We also made a stop at Post Office Bay on Floreana island. We expected something resembling a post office but were surprised to find instead an old barrel amongst piles of driftwood. Legend has it that sailors back in the 1700s left letters to their loved ones in the barrel for other passing sailors to post/hand deliver when returning home. The tradition continues and we all left postcards for our respective families around the world and in turn took postcards from other travellers to post on our return. I can’t wait to see how long it will take for my parents to receive theirs!

Our trip ended back in Quito where we made an obligatory stop at the Equator line. It was fun taking pictures of ourselves straddling both hemispheres and the small Inti-Nan museum was particularly interesting as we took part in various experiments showing the effect of zero gravity on the line. From watching water go down a drain without spinning, to quite easily balancing an egg on top of a nail and walking with our eyes closed and arms outstretched on the line, feeling ourselves very destabilized by the opposite pull of the Northern and Southern hemispheres.

Coming back from such a diverse, intense, adrenaline-filled adventure is always hard and I returned to New York with a serious case of holiday blues and a bad cold. But all the pictures and memories will hopefully keep me going through the inevitably cold New York winter.

Thursday, October 21, 2010

Out-Of-Towners

I have come to realise that there are a few little details that betray someone as an out-of-towner or as a recent implant to the City. Some of these traits are cute and some of them are damn right annoying - but of course I myself exhibited most of them in my first few months in New York too. 

It is therefore without prejudice or snobbery that I can say you are not a New Yorker yet when:

Upon exiting a subway station, you stop and stand at the top of the stairs and look confused. The chances are that a New Yorker might be confused too as it is almost impossible (despite the signage, which I believe to be a fallacy) to know which way is north or south unless you've been there before. .. but New Yorkers don't block the exit for everyone else in the process. They just start walking in a random direction and work it out from there.

You insist in paying cash in restaurants. I can't think of a single good reason why this makes sense and I also find it a little annoying as it means having to work out the tip in advance for the person(s) paying in cash, rather than just conveniently calculating it from the tax on the credit card receipt.

When asked for an address, you say "2350 Broadway" or "1330 6th Avenue", which means absolutely nothing to anyone. New Yorkers never, ever, use street addresses and always reference the cross streets and avenues to direct people.

▶ **Raw data**
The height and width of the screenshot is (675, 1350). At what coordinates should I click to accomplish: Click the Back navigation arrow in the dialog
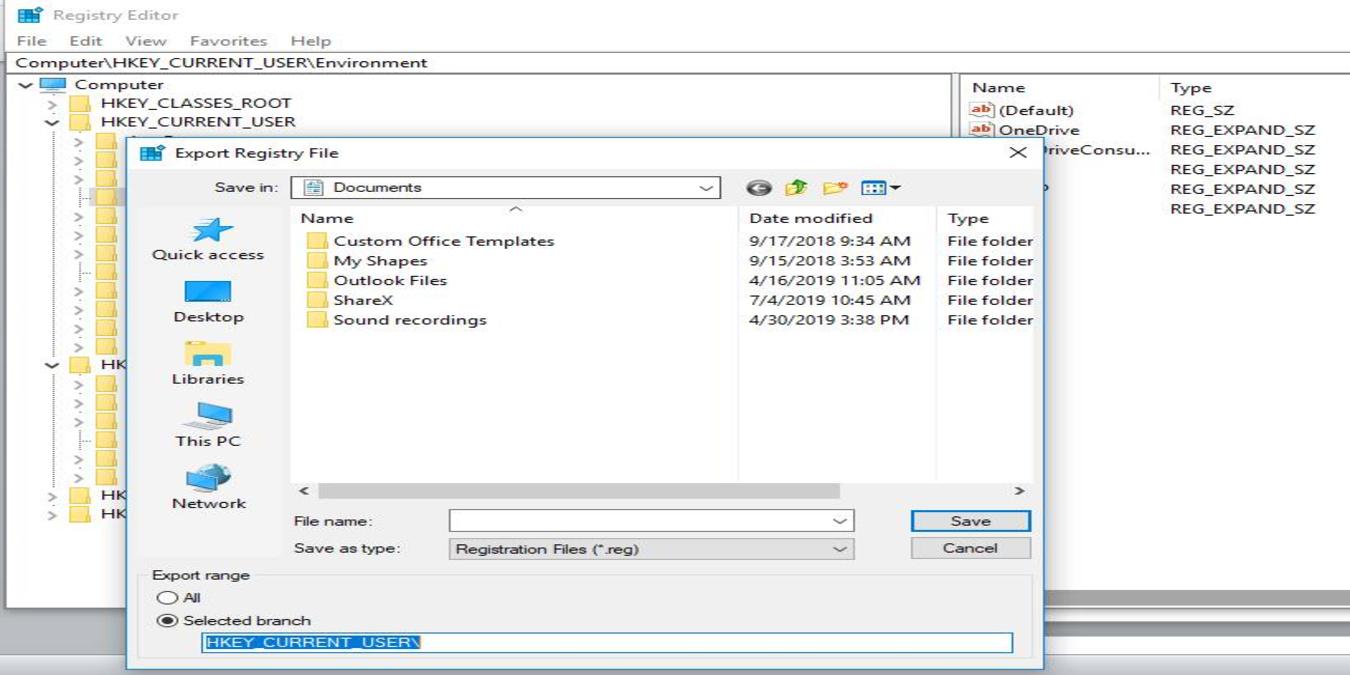coord(759,187)
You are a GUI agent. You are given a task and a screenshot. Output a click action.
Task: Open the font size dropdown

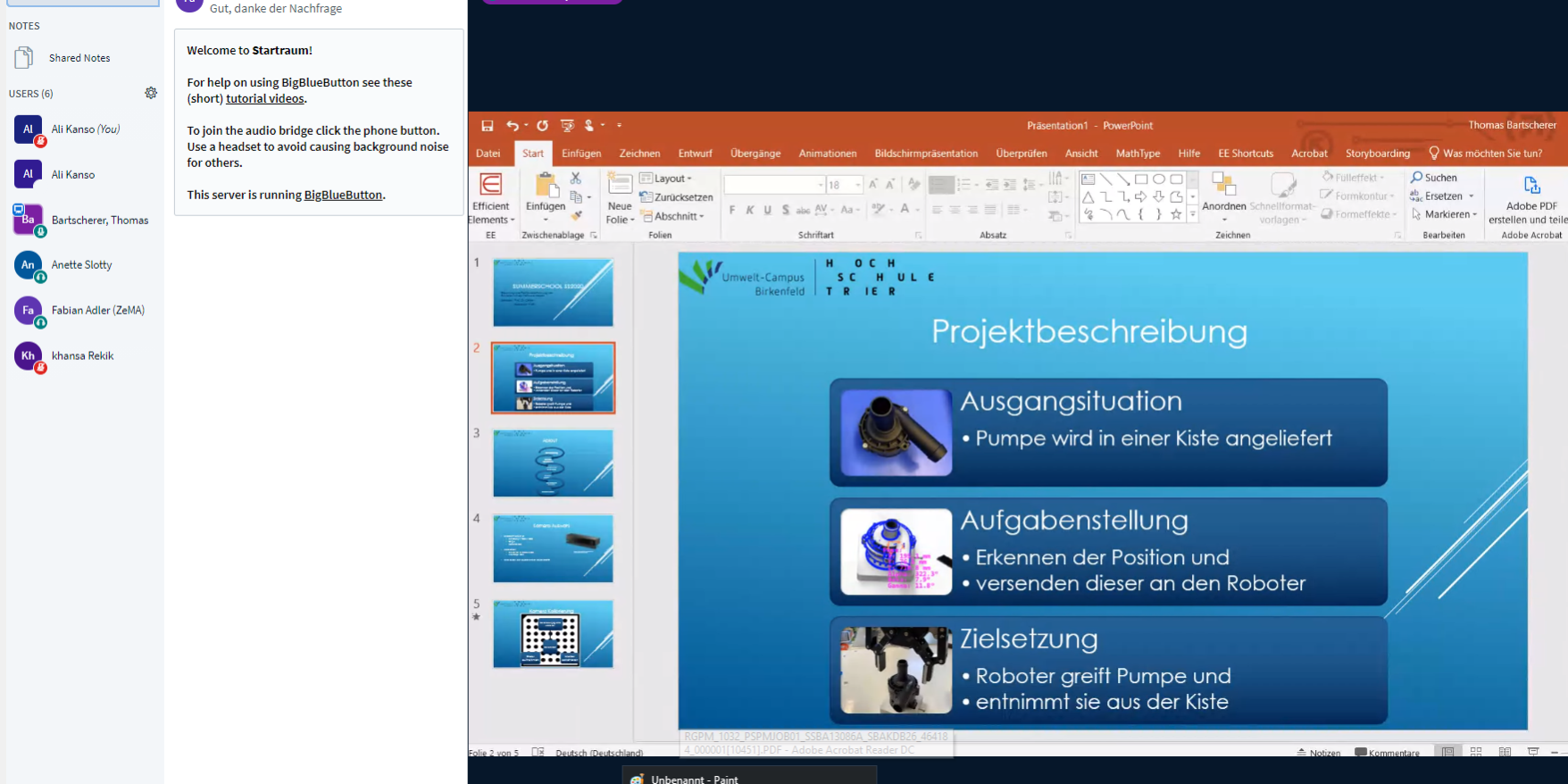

▶ **Task brief**
Transcribe word for word the part of the travel blog starting with "Coming back from" and going on through "New York too.".

▶ **Exercise response**
Coming back from such a diverse, intense, adrenaline-filled adventure is always hard and I returned to New York with a serious case of holiday blues and a bad cold. But all the pictures and memories will hopefully keep me going through the inevitably cold New York winter.

Thursday, October 21, 2010

Out-Of-Towners

I have come to realise that there are a few little details that betray someone as an out-of-towner or as a recent implant to the City. Some of these traits are cute and some of them are damn right annoying - but of course I myself exhibited most of them in my first few months in New York too.